- YOUR GOAL -
Can you set down every one of the records below word for word, leaving out the pictures?

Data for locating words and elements
= = = = =
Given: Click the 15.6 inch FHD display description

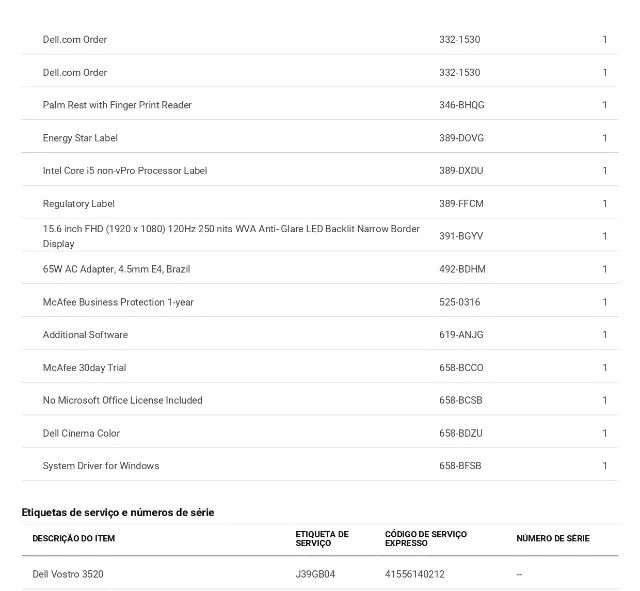Looking at the screenshot, I should [x=231, y=236].
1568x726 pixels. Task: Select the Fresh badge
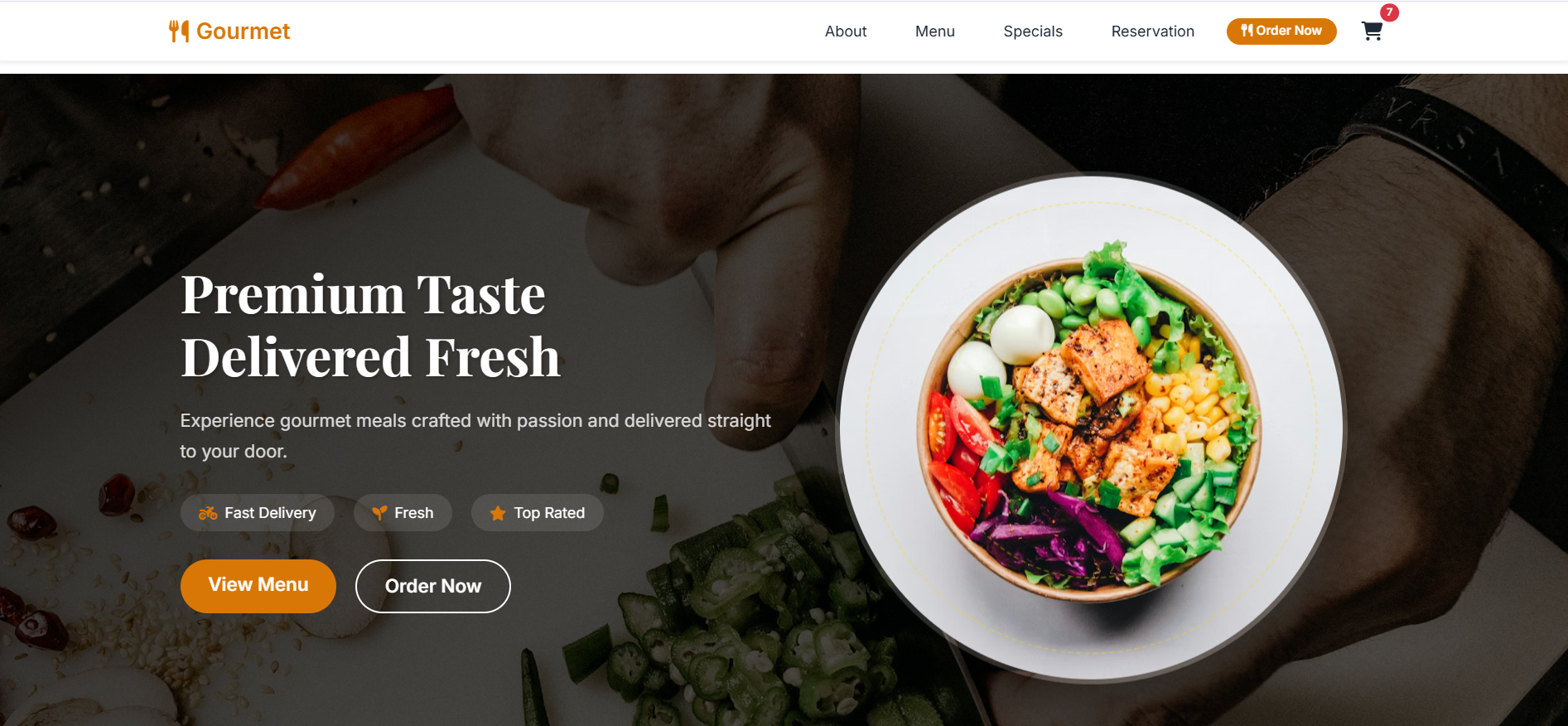tap(403, 513)
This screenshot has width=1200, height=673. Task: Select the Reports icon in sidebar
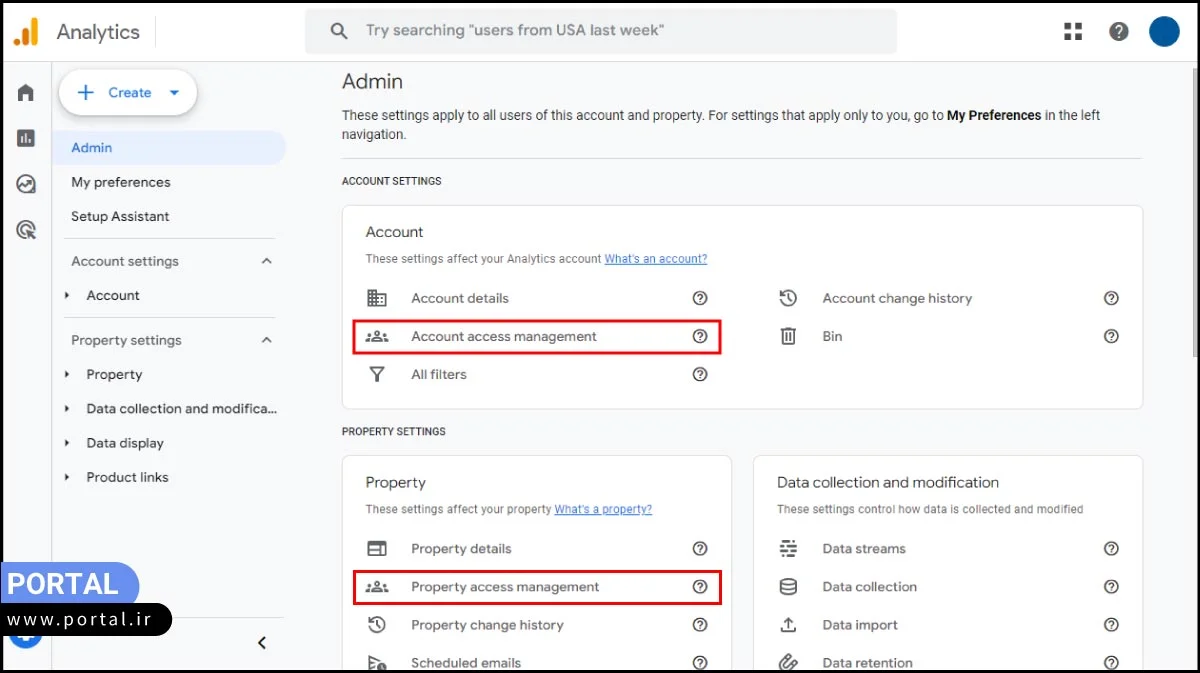click(25, 138)
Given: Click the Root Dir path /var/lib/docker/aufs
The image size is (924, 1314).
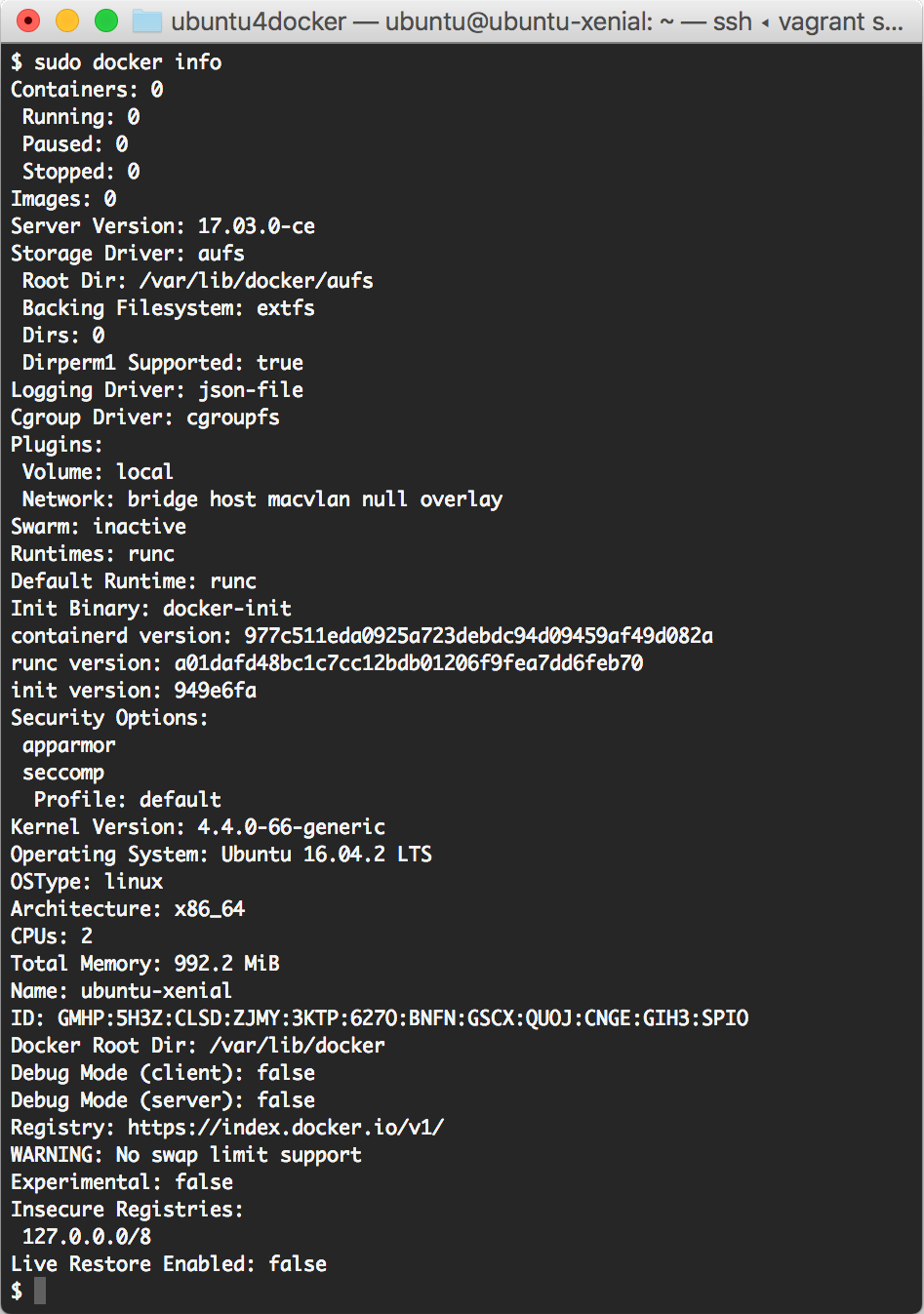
= = = = =
- COMPLETE OUTPUT -
Given: Click the 15.6 inch FHD display description

Looking at the screenshot, I should [x=231, y=236].
1568x726 pixels. Task: Select the Fresh badge
tap(403, 513)
This screenshot has width=1200, height=673. Task: Select the Reports icon in sidebar
click(25, 138)
Given: Click the Root Dir path /var/lib/docker/aufs
The image size is (924, 1314).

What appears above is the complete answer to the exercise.